Усаживаемся все втроем на поваленное дерево.

— А вот это — лишнее, — отодвигаюсь, уворачиваясь от попытавшейся приобнять мою талию загорелой волосатой ладони… — Это — не по моей части…

— Ну, хватит уже, — тип устало морщится. Так, будто я играю в какую-то надоевшую уже всем игру, вместо того, чтоб заняться обещанным делом. — Автостопы, понты, тачки… Голова трещит. Давай по миньету, и можешь быть свободна…

— Чего?! — переспрашиваю брезгливо, а потом, в ответ на неприязненное «того», внезапно даже для самой себя, хохочу. Неприлично, развязно, вызывающе. — Нет, это только со мной такое могло случиться! Нормально и легко добраться из Москвы, проехать ночью пол Украины, пробудить в ребятах явно бандитской наружности дружеские чувства, и самой пробудиться в ответ… А все для того? — причитаю, больше сама себе, чем кому-то, пытаясь внятно объяснить действительность. — Чтобы уже добравшись, уже в Симферополе довериться двум милым парнишкам-сверстникам… Растеряв всякую бдительность, упереться с ними в какой-то заброшенный парк, а потом узнать, что они вовсе не просто так с тобой идут и… Неужели мы так глубинно друг друга недопоняли?

— Завязывай мне тут цирк устраивать! — внезапно разозлившись, кричит этот тип. Резко замахивается, замирает, явно довольный моим перепуганным шараханьем. — Страшно? — самоуверенно щуриться, криво ухмыляясь. — Дальше будет еще страшней. Вон видишь речка? У нас в ней периодически вылавливают иногородние трупы…

Ясное дело, весь этот бред с угрозами он несет лишь бы запугать меня… Прикидываю в голове нечто маразматичное: речка действительно может оказаться полезной — до нее — два шага. Разбежаться, перемахнуть через бетонное ограждение, прыгнуть в воду… Не полезут же они за мной?
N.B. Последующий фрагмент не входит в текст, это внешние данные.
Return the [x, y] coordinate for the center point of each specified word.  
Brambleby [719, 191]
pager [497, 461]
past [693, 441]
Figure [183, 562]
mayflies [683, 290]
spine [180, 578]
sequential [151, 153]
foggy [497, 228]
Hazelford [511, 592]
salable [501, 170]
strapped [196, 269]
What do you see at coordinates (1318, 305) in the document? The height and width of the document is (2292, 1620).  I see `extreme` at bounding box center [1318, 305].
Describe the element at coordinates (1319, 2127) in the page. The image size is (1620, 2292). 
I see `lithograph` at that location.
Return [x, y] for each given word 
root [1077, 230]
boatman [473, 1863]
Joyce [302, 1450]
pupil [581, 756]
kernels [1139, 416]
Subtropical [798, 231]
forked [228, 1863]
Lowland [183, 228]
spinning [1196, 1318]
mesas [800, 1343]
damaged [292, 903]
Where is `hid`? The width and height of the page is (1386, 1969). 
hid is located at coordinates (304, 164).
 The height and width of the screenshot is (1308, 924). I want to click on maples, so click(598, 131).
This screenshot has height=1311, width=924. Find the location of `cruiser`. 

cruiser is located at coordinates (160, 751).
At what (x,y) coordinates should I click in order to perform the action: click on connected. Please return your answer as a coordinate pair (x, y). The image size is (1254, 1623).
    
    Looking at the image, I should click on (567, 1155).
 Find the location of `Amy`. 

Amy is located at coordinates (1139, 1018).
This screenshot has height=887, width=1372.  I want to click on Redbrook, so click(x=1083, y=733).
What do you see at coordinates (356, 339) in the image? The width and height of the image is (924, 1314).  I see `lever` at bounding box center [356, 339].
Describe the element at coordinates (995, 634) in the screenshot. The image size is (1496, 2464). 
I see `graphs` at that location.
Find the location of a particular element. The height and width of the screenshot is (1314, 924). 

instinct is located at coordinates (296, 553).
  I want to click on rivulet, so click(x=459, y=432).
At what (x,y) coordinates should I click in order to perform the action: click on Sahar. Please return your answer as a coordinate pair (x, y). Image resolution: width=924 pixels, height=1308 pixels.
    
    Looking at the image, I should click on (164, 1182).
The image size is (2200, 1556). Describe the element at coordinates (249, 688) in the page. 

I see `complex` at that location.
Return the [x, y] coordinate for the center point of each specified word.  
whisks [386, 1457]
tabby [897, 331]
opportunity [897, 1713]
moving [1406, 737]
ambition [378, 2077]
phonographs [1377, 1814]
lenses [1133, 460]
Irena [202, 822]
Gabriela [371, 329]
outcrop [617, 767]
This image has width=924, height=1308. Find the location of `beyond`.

В любом другом направлении шарахаться нельзя: скоростью передвижения я никогда не отличалась, а погоня только разгорячит ублюдков и выветрит из них окончательно все инстинкты цивилизованности… Черт, у меня документы в рюкзаке и блокнот с текстами. Все промокнет. Жалко-о-о…

— Ты тут не молчи! — тип (еще не грубо, еще неуверенно) берет меня за подбородок, выворачивает лицо к себе. — В общем, договорились? Будешь пай-девочкой? Ну, что тут такого? Ничего тут такого, да? — он зачем-то начинает уговаривать. — А мы потом тебя в автобус посадим. Что тебе в троллейбусе трястись, после крутых Мерседесов-то? — последнее, разумеется, говорится не без насмешки.

— Вы меня неверно поняли, — тупо твержу свое, — Я действительно просто еду, — смахиваю его руку. Слишком резко, чтоб не испортить этим все окончательно. Агрессия порождает агрессию. Обожженная пощечиной, хватаюсь за лицо.

— Вы чего? — лепечу, вмиг растеряв всю свою уверенность и стыдясь этого лепетания. И от стыда — не от боли, не от страха, а именно от стыда за свое униженное положения — делаюсь вдруг сама не своя и ощущаю, как глаза наполняются слезами.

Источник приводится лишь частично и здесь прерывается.